FRAGMENTO DE ORIGEN -
------------------------------------
MOVIMIENTOS NACIONALES DEL


SIGLO XX:
MÉXICO, PERÚ Y BOLIVIA
"Cuando alguien preguntaba si el General Terrazas era del Estado de
Chihuahua, era una broma corriente responder:

"No. el Estado de Chihuahua es del general Terrazas "

Jesús Silva Herzog.

"Yo pronostiqué que Villarroel caería pronto"

Mauricio Hochschild, magnate minero de Bolivia.

Porfirio Díaz y sus "científicos" habían sumido al México legendario de las


guerras civiles en un profundo sopor. Las tres décadas del porfirismo
presenciaron la introducción del capital extranjero en la economía mexicana, ese
sistema de "modernización" peculiar de la América Latina semicolonial de fines
del siglo XIX: ferrocarriles, telégrafos, puertos, servicios públicos y caminos.
------------------------------------
CONTENIDO DEL LISTADO -
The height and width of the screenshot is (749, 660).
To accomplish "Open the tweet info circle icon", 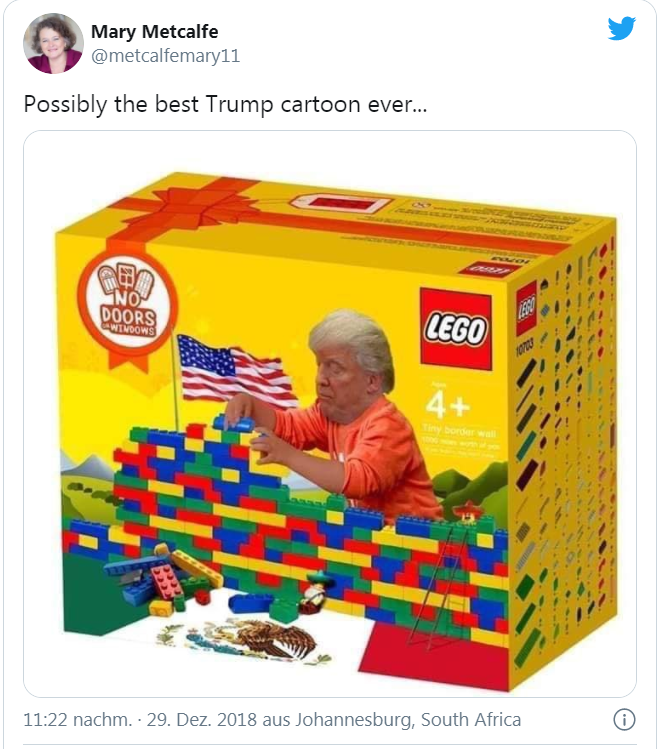I will pyautogui.click(x=624, y=719).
------------------------------------
DETALLES DEL PROBLEMA - Reproduce sin cambios la parte del fragmento sobre los movimientos nacionales que empieza en las palabras "MOVIMIENTOS NACIONALES DEL" y termina después de "Jesús Silva Herzog.". El listado no guarda ninguna relación con el fragmento.

LA SOLUCIÓN -
MOVIMIENTOS NACIONALES DEL


SIGLO XX:
MÉXICO, PERÚ Y BOLIVIA
"Cuando alguien preguntaba si el General Terrazas era del Estado de
Chihuahua, era una broma corriente responder:

"No. el Estado de Chihuahua es del general Terrazas "

Jesús Silva Herzog.